Through constant joint information sharing and pre-emptive defense groupthink, the financial services industry is uniting to diffuse data-theft fallout.

In late 2020, cybersecurity firm Checkpoint reported that India had ranked second for ransomware threats globally, and Sri Lanka was third. However, a study by US-based Temple University found only 28 reported cyberattacks in Asia, indicating a large degree of underreporting.

In the past, ransomware was involved just that—ransom: if you paid the money, control of the data would be returned to your organization. Now, ransomware 2.0 includes extortion tactics to either coerce payment and/or publish sensitive data online to get the victim into further trouble. This has profound implications for financial institutions and other organizations whose businesses depend on their customers’ trust. 

While financial institutions, particularly the larger ones, have robust cyber defenses, they remain at risk due to weaknesses in their third-party service providers’ cyber defenses. Ransomware operators are actively directing attacks at these suppliers and third parties, such as the likes of Software AG, which was the victim of CLOP ransomware in Q4 2020. 

Multiple revenue streams

Ransomware can take many forms. The ever-evolving attack vector can lock your desktop or mobile device, make changes to your hard drives and disrupt the bootup process, or encrypt data either locally or on servers. It can be delivered with precision through exploiting specific unpatched vulnerabilities in a firm’s IT infrastructure, or it be indiscriminately distributed via spam or email phishing with threat actors looking to capitalize on random opportunities.

Today, even newbie cybercriminals can purchase ransomware kits on the Dark Web and launch attacks without assistance. Our research highlights that in December 2019, a group of ransomware actors had developed a new attack methodology. Rather than just holding their victim’s data for ransom, they began to exfiltrating the data to their own servers before extorting their victims, threatening to leak the data publicly.

This so-called ‘double-tap’ tactic is believed to have been adopted by at least a dozen ransomware groups. These groups have developed dedicated sites through which to leak stolen data should their extortion demands be unmet. More recently, threat actors have been cooperating—sharing intelligence on potential targets through these same data leak platforms to conduct more successful extortions. 

Ransomware actors have even added a third layer to their monetization efforts by auctioning compromised data to the highest bidder. This could mean that they are spending time analyzing stolen data to determine its value. If no successful buyer is found they have also been known to publish the data in the public domain. 

One attack, multiple fallout victims

The financial services sector comprises just four percent of breaches. Still, we must be mindful that many third-party supplier and vendors we work with (such as energy suppliers, telecommunications providers, IT vendors, and even transportation firms) are also potentially vulnerable to cyberattacks. 

With the current remote-working situation due to the pandemic, cloud providers and other providers of remote-work solutions could also become key targets. Our research highlights that even if financial institutions are not directly targeted, they may still suffer fallout from cyberattacks on their partners. In 2019, a ransomware strike on Travelex, a British currency exchange bureau, led to the disruption of operations at multiple banks. 

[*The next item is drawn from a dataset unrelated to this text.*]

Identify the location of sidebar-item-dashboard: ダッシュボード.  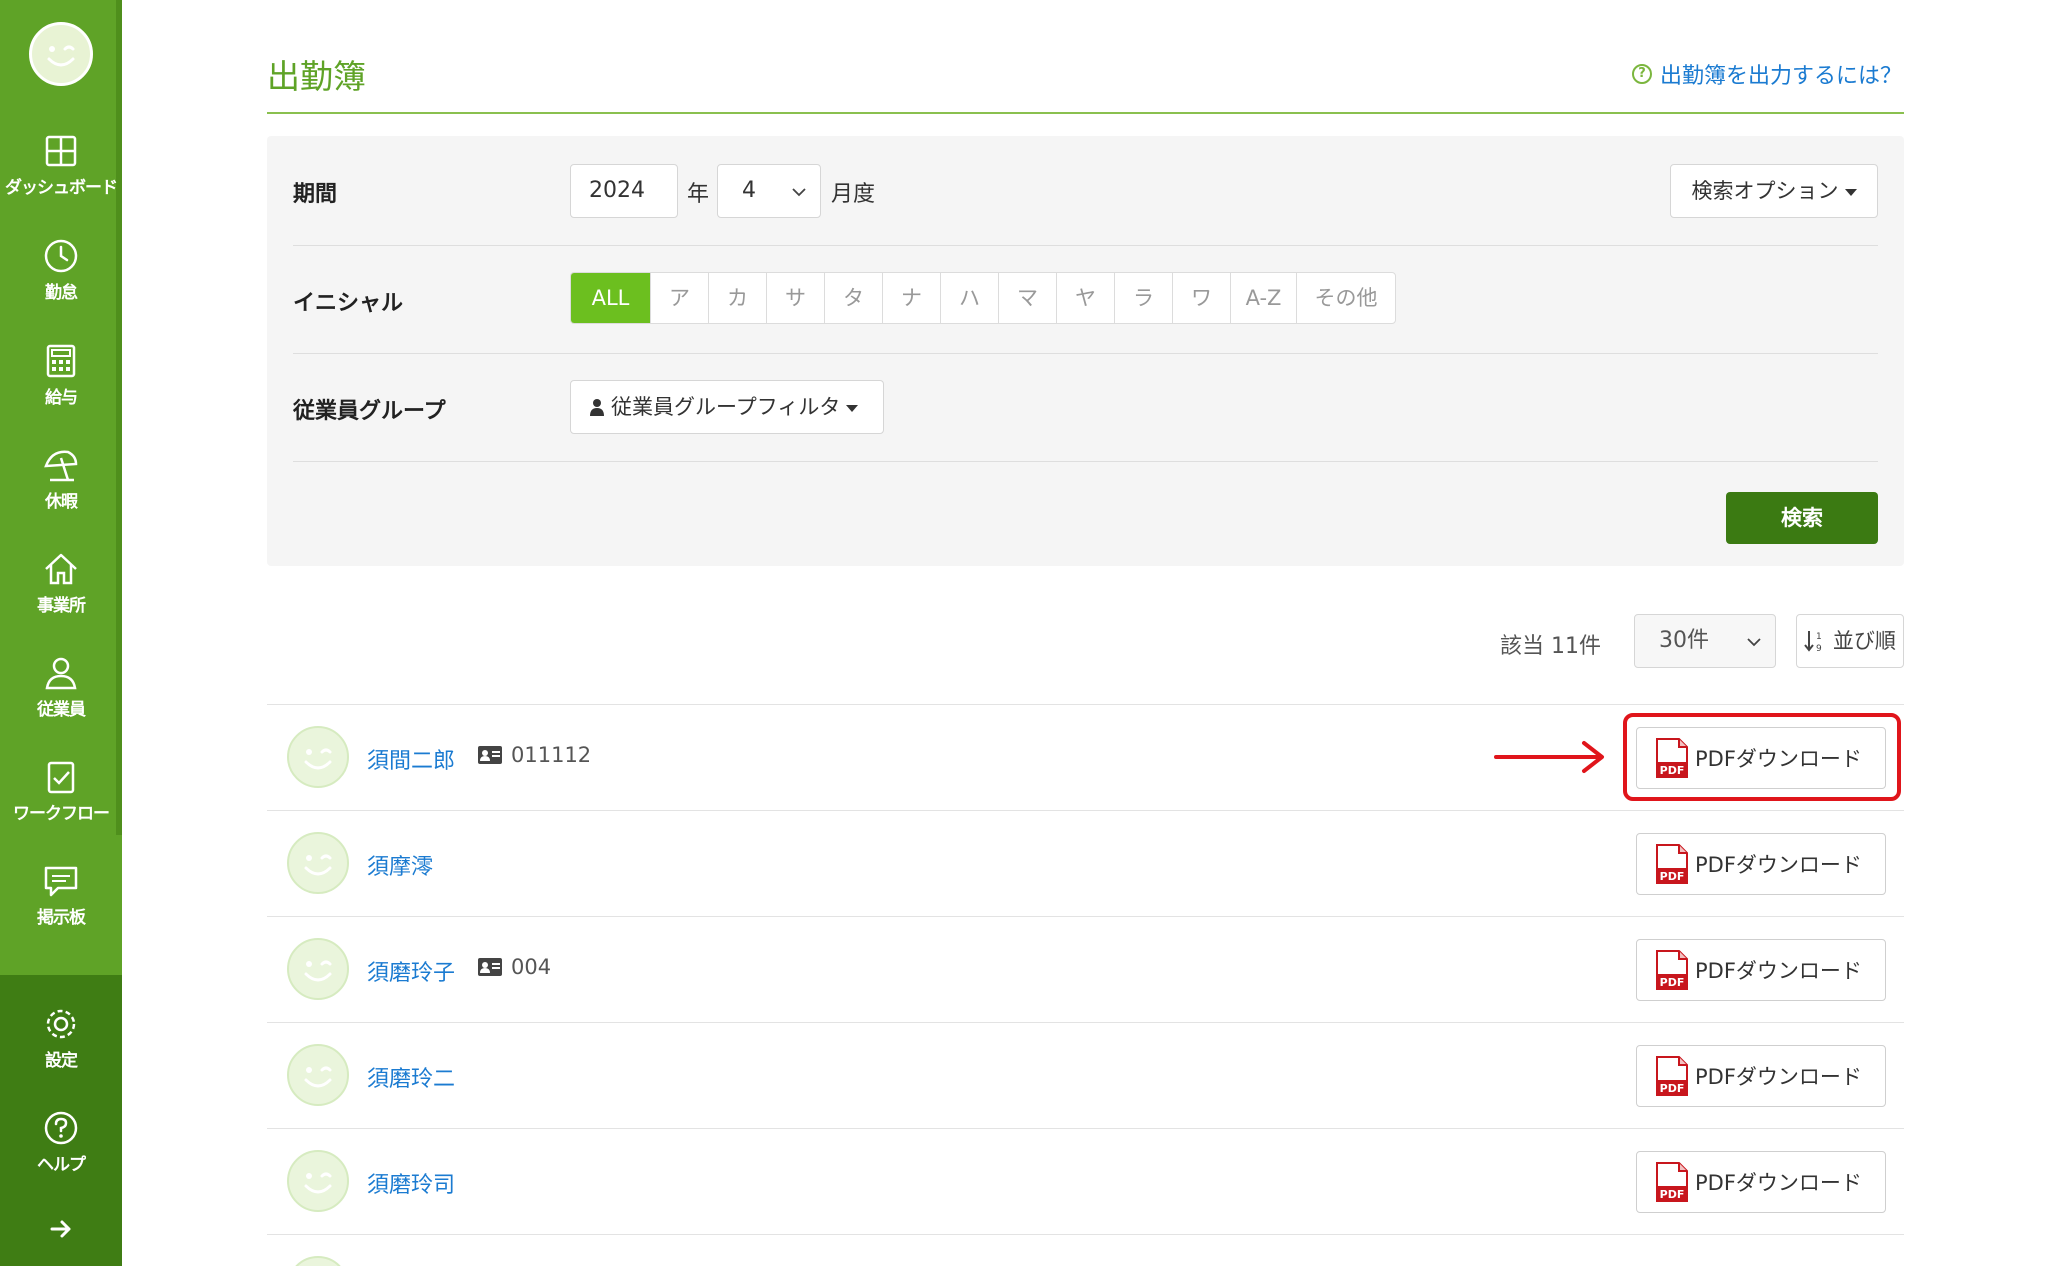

The impact of a ransomware attack on the business could ultimately be much higher than the ransom demanded. Additionally, with new regulatory considerations such as the requirement for mandatory data breach reporting and fines for breaking GDPR, the damage to the firm’s reputation can be significant even in the longer term.  

While not all ransomware incidents lead to major outages, the global financial system is highly interdependent. It could only be a matter of time until an attack causes a disruption large enough to affect the operations of multiple institutions, leading to a customer confidence crisis that could impact the economy at scale. 

When defence is the best offence

It is essential that financial institutions leverage one of the key tools they have at their disposal and become part of an intelligence sharing community. We have documented criminal groups attempting the same attack on multiple financial institutions across various geographies.

When one member of the financial services community shares information about an attack, vulnerability, or threat, others can quickly raise defenses against it. This lowers the cyberattacker’s return on investment per attack and forces them to return to the drawing board and develop new infrastructure.

When ransomware and other cyber threat attack vectors are made less cost-effective for cyber criminals, they will see such criminal activities as less attractive.

Intelligence sharing also lowers the cost of cybersecurity. Observing the methods and techniques that threat actors are utilizing enables financial institutions to build defenses pre-emptively, and block attacks before their execution.

Ultimately, prevention is cheaper than doing damage control in the aftermath of a successful cyberattack, in terms of both cost and reputation. Previously considered a compliance cost, possessing a superior cybersecurity posture should now be seen as a competitive differentiator in today’s market instead.